Auf dem Rundkurs zeigte sich auch Jens Voigt (Trek) bei seinem letzten Tour-Einsatz nochmals in seiner Lieblingsrolle als Ausreißer. Doch der 42-jährige Berliner, dem sich der nur wenige Wochen jüngere Chris Horner (Lampre-Merida) anschloss, wurde schnell wieder gestellt.
Für Aufregung sorgte dann ein Sturz gut 40 Kilometer vor dem Ziel bei dem unter anderem der Gesamtzweite Jean-Christophe Péraud (Ag2R), der Schweizer Martin Elmiger (IAM) und Kittels Helfer Cheng Ji zu Boden gingen.
Das Gelbe Trikot höchstpersönlich griff an der Spitze des Feldes ein, um Attacken zu vereiteln und die Kollegen zum Warten auf den Ag2R-Kapitän aufzufordern, der mit zerrissenem Trikot und von mehreren Teamkollegen eskortiert den Konkurrenten hinterher hetzte. Nach einigen Kilometern hatten dann auch Péraud und seine Helfer wieder den Anschluss geschafft.

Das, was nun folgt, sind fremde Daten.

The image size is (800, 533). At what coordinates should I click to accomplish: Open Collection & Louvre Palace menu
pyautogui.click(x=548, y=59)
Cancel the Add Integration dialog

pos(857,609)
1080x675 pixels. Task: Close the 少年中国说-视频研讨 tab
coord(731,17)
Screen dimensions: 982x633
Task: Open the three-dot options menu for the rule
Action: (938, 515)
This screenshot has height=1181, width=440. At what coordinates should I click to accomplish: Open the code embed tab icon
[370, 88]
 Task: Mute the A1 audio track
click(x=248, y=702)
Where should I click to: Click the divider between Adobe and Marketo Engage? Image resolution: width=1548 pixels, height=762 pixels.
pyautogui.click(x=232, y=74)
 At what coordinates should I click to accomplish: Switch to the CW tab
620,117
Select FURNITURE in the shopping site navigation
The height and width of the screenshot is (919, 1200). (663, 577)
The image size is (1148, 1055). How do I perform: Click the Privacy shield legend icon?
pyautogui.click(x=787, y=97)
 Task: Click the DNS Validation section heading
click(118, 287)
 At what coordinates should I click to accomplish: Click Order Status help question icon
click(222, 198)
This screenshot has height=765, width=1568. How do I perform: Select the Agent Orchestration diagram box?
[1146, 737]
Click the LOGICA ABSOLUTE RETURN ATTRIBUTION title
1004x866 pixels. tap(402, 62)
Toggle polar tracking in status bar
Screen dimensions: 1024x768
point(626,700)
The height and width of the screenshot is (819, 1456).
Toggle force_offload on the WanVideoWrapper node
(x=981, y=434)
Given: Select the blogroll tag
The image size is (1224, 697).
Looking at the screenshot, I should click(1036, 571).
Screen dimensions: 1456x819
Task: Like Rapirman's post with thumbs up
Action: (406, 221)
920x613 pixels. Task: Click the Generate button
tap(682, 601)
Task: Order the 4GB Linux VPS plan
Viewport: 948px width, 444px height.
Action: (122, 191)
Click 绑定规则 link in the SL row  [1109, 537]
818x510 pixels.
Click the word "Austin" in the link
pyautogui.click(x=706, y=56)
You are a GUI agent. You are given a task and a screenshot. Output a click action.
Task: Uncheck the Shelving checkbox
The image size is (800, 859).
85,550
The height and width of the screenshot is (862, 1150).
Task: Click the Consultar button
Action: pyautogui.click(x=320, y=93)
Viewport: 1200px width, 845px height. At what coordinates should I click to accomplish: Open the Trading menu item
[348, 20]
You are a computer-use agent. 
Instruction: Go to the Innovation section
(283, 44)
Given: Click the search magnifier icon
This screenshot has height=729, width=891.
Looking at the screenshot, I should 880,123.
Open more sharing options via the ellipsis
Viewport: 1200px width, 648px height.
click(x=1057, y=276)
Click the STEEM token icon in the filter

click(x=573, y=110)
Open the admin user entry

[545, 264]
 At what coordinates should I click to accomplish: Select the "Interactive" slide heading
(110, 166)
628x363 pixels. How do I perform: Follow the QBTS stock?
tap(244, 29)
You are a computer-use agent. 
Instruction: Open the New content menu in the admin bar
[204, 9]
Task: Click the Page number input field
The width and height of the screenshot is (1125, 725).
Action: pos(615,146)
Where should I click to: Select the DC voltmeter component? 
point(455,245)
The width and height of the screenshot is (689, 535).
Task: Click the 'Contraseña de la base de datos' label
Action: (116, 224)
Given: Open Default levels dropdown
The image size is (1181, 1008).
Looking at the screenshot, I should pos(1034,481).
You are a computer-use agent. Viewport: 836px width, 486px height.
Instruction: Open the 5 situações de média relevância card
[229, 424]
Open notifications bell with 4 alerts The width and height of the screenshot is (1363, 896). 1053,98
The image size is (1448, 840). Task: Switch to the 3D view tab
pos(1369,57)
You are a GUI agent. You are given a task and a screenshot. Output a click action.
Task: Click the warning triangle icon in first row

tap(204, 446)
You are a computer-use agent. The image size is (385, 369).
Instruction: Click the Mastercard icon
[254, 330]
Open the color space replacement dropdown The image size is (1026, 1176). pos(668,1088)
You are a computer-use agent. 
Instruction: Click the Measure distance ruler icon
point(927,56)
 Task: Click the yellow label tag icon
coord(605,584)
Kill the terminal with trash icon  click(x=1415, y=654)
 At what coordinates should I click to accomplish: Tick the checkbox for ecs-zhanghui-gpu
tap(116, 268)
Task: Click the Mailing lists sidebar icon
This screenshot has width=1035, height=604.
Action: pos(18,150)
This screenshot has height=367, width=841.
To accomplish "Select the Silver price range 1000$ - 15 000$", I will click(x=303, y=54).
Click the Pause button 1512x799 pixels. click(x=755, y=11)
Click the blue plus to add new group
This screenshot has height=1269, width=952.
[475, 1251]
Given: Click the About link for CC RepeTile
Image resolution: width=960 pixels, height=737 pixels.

Kurz darauf zogen Richie Porte (Sky), José Serpa (Lampre-Merida) und Michael Morkov (Tinkoff-Saxo) davon, ohne sich allerdings einen für die Sprinter bedrohlichen Vorsprung herausfahren zu können. Während sich Greipels und Kittels Helfer die Verfolgungsarbeit teilten, fiel Kristoff (Katusha) mit Defekt rund 30 Kilometer vor dem Ziel kurzzeitig aus dem Feld heraus.
Überhaupt mussten immer wieder Fahrer stoppen und ihre Rennmaschinen oder Reifen tauschen tauschen – vor allem die Kopfsteinpflasterpassagen forderten ihren Tribut.
Zwölf Kilometer vor dem Ziel waren zunächst Morkov und Serpa gestellt, wogegen sich Porte weitere fünf Kilometer vorne hielt, ehe auch der Australier vom Feld, in dem nun auch Cannondale, Omega und Europcar für Tempo sorgten, geschluckt wurde.
Lotto Belisol und Giant-Shimano vereitelten eine letzte Attacke des Australiers Simon Clarke (Orica-GreenEdge), ehe sich Kittels Sprintzug formierte, der sich dabei allerdings Attacken der Konkurrenz erwehren musste – vor allem Omega Pharma-Quick Step zeigte sich entschlossen, dem Deutschen den vierten Etappensieg zu vermasseln.
Auf der Zielgerade tauchte dann plötzlich Kristoff an vorderster Position auf und schien den Sieg schon so gut wie sicher zu haben. Doch Kittel mobilisierte seine letzten Kräfte und zog noch am Mailand-San Remo-Gewinner vorbei zu seinem insgesamt achten Tageserfolg bei der Frankreich-Rundfahrt.